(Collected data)
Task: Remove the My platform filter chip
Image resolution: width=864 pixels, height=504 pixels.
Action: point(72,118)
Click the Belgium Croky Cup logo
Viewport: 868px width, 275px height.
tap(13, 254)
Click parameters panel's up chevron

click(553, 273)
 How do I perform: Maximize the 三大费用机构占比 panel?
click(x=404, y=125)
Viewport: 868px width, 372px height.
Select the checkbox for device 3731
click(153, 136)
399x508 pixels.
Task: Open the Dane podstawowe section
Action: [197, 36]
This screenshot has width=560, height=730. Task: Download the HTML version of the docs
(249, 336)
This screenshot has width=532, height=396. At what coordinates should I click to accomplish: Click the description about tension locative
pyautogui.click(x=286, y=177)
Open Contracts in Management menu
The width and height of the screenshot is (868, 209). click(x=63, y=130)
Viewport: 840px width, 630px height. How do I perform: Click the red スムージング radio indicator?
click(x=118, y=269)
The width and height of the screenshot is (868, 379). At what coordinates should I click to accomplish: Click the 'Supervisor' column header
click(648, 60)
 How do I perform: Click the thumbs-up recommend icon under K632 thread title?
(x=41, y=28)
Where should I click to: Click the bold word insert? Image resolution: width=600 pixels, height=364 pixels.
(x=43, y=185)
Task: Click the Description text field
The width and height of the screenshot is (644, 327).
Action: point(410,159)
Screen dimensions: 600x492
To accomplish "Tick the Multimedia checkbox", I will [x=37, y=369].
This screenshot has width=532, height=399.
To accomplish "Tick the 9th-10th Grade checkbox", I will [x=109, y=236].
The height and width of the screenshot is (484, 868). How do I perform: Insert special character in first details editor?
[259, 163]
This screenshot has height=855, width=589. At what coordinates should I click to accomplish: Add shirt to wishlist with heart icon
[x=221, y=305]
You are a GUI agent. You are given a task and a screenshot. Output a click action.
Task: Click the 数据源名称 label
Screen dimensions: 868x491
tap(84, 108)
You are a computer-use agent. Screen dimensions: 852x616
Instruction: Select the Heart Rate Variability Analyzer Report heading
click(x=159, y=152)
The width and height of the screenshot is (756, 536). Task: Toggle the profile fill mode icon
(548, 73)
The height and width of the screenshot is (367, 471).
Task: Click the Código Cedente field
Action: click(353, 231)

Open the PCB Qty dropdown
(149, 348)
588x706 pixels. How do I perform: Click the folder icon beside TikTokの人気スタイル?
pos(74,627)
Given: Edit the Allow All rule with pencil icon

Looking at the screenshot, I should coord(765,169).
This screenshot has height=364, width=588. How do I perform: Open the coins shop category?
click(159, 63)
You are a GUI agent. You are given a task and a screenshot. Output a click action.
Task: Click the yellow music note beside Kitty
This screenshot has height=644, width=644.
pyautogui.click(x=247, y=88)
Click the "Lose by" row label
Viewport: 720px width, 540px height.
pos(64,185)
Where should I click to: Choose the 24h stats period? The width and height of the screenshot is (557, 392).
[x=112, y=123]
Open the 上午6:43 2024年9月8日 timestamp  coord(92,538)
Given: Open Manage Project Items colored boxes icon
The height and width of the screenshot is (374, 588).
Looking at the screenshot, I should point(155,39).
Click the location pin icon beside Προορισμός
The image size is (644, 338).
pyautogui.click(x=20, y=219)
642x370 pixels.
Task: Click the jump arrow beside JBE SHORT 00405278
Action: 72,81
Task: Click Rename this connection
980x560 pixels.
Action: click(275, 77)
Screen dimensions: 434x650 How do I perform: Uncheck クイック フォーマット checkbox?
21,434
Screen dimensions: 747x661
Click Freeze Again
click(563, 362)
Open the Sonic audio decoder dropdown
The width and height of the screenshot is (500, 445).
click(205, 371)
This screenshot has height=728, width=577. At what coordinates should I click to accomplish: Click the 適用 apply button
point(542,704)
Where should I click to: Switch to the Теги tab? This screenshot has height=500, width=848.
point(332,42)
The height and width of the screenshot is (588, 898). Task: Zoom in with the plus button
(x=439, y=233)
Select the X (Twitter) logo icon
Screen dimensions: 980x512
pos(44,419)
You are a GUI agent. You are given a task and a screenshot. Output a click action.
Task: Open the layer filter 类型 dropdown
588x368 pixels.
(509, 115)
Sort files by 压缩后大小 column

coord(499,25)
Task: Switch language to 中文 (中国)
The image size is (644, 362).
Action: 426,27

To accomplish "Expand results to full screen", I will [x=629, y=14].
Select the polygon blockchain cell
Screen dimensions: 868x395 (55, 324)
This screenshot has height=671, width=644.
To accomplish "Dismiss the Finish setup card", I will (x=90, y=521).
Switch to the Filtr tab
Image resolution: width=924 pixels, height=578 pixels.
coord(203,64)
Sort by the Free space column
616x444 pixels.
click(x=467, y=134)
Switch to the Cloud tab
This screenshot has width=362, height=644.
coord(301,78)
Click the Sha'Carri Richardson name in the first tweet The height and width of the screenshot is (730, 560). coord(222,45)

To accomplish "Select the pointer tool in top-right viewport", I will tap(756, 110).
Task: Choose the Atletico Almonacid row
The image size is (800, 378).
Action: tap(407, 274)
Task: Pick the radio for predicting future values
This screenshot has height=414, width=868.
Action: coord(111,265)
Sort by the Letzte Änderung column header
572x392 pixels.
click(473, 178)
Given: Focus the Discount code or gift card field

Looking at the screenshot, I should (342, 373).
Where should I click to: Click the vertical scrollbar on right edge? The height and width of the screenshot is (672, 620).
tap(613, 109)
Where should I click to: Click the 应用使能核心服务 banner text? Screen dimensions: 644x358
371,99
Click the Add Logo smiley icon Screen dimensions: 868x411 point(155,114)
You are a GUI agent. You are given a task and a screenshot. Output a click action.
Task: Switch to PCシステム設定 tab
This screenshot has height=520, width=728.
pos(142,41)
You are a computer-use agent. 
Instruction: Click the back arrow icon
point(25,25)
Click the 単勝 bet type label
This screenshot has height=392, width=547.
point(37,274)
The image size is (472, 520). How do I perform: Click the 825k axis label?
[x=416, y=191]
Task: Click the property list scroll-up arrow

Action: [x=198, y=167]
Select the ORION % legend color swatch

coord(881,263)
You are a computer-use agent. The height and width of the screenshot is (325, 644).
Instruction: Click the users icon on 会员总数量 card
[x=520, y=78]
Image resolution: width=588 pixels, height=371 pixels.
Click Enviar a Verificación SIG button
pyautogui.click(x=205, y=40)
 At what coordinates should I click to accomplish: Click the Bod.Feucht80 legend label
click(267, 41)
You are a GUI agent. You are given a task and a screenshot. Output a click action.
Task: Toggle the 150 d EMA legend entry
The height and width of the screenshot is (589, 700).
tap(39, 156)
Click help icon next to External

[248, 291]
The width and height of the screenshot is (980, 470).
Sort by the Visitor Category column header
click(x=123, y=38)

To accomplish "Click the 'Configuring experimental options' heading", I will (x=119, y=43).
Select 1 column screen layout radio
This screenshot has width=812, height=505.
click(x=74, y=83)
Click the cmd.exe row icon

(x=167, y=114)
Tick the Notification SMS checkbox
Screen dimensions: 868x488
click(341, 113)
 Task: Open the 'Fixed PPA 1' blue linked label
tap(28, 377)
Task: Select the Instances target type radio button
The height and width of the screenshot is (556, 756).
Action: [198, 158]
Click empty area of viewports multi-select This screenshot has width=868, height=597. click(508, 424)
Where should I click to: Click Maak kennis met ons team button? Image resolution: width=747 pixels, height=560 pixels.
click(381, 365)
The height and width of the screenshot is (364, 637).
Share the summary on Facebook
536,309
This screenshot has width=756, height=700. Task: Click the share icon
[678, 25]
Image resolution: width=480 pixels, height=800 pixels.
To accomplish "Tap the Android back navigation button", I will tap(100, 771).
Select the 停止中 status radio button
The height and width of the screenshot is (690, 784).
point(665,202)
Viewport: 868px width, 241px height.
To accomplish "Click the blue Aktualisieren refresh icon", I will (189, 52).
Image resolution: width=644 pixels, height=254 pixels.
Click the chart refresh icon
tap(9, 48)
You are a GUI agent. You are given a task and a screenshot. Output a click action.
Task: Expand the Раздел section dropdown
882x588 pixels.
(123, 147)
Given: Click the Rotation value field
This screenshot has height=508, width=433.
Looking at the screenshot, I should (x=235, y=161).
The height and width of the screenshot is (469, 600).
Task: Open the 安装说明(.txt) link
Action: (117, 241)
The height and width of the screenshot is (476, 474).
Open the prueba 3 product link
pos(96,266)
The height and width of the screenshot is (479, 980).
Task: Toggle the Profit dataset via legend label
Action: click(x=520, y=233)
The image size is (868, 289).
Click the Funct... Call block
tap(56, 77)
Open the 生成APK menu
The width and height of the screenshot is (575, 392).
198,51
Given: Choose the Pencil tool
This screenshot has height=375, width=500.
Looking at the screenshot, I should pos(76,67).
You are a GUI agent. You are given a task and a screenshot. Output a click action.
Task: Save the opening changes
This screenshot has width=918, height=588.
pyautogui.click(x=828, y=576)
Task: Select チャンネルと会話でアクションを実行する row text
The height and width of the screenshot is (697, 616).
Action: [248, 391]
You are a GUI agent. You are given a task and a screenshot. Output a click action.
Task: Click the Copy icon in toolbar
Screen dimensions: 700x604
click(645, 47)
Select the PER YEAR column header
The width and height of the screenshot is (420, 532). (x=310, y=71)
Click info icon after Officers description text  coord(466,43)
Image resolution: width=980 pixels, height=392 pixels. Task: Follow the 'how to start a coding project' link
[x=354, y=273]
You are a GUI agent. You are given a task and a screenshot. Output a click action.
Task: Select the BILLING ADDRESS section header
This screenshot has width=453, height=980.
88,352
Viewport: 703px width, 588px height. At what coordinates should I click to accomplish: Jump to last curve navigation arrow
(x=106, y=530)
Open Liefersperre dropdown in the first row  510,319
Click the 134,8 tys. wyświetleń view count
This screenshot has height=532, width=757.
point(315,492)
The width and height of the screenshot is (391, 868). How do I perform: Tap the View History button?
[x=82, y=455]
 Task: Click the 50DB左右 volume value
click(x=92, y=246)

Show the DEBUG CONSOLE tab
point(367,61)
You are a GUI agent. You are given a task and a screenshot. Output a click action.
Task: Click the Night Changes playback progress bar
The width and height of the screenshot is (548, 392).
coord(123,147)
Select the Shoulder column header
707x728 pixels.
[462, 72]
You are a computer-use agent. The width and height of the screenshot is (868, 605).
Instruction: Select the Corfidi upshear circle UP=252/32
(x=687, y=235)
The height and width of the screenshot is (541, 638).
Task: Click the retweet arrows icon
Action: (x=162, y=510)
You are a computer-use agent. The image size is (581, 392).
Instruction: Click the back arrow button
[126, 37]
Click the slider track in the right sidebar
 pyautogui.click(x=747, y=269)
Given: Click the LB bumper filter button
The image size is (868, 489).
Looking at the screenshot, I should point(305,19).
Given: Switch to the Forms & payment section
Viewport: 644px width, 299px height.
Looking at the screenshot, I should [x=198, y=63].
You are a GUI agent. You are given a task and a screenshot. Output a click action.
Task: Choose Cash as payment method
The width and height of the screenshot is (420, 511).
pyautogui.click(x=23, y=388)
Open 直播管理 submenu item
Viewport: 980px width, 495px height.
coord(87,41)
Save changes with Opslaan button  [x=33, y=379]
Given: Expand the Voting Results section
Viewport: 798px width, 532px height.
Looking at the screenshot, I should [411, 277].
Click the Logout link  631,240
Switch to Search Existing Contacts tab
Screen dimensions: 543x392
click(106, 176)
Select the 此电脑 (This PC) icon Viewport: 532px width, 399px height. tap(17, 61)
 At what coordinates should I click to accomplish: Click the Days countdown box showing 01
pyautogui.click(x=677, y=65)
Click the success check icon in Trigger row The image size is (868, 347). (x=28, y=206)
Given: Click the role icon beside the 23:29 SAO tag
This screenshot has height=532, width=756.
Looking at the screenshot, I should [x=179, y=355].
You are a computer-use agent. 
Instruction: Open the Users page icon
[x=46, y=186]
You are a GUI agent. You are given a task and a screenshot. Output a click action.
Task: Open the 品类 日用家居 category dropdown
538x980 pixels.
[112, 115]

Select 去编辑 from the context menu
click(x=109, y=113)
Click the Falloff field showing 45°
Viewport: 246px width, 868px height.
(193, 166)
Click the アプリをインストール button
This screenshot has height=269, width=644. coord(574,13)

◆ **Task details**
In the lines above, find the word "Expand" and copy every line it occurs in.

◆ **Answer to this exercise**
To accomplish "Expand results to full screen", I will [x=629, y=14].
Task: Expand the Раздел section dropdown
Given: Expand the Voting Results section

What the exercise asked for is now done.